EEE (Exempt-Exempt-Exempt) Tax-Saving Schemes
Having a good understanding of tax-saving instruments will help in reducing your taxes and building your wealth over time. The Exempt-Exempt-Exempt or EEE scheme is one such investment option which provides tax exemption on investment, interest, and maturity amounts. Consider that you are investing a part of your salary in a tax-saving category like EEE. Here, at the first stage, your investment qualifies for a tax deduction and this part of your salary that you have invested in the scheme will not be taxable. The second benefit is that the interest generated from your investment amount will be exempted from tax. At the last stage, the entire income earned through this scheme, which includes the principal amount and the accumulated interest, will not be taxable at the time of withdrawal. Hence, the EEE Tax-Saving Scheme provides tax exemptions at three levels- investment, returns, and maturity[1].
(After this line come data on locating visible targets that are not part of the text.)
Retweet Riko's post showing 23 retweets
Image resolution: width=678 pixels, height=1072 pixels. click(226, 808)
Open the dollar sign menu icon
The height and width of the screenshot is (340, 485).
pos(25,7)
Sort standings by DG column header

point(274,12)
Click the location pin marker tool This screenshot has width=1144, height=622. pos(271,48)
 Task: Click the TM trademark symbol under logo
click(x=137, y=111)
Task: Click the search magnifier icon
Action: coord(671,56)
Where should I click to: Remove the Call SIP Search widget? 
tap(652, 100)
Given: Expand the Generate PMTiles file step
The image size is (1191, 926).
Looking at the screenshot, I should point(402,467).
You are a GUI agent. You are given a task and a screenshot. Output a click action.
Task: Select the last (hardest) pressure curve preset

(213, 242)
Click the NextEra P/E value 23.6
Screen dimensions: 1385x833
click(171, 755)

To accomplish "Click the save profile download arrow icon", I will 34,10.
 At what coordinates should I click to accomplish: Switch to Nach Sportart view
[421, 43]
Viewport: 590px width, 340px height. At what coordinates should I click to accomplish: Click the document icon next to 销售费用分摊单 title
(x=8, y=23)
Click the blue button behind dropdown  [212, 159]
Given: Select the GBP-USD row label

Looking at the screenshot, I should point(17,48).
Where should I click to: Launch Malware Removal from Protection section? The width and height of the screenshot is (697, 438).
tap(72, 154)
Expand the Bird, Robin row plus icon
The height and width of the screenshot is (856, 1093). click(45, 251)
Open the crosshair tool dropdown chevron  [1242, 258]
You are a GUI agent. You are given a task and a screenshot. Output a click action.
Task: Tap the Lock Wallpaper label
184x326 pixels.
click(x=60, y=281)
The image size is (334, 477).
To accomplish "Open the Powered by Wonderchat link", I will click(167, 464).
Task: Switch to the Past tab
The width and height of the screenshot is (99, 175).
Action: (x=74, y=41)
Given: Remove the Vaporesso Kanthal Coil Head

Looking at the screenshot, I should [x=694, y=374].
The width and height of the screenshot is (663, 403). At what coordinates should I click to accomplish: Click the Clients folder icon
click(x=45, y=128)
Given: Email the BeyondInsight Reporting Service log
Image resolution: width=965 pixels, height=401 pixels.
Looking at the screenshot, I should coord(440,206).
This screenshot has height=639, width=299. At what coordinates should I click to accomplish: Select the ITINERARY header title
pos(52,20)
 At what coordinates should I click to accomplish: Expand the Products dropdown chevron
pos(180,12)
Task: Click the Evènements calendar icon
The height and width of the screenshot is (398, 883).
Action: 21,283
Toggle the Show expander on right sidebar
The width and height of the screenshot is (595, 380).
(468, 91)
Some of the popular tax-saving categories under the EEE scheme include:
Public Provident Fund (PPF)
Backed by the central government, the PPF scheme provides risk-free returns. You can open a PPF account through either a bank or a post office. Keep in mind that this scheme has a minimum investment period of 15 years and the tenure of the account can be extended in blocks of 5 years thereafter[1]. For the quarter that ended on June 30, 2024, the PPF is offered an interest rate of 7.1% per annum[2], for the fourth quarter FY24-25 the interest rates remain the same.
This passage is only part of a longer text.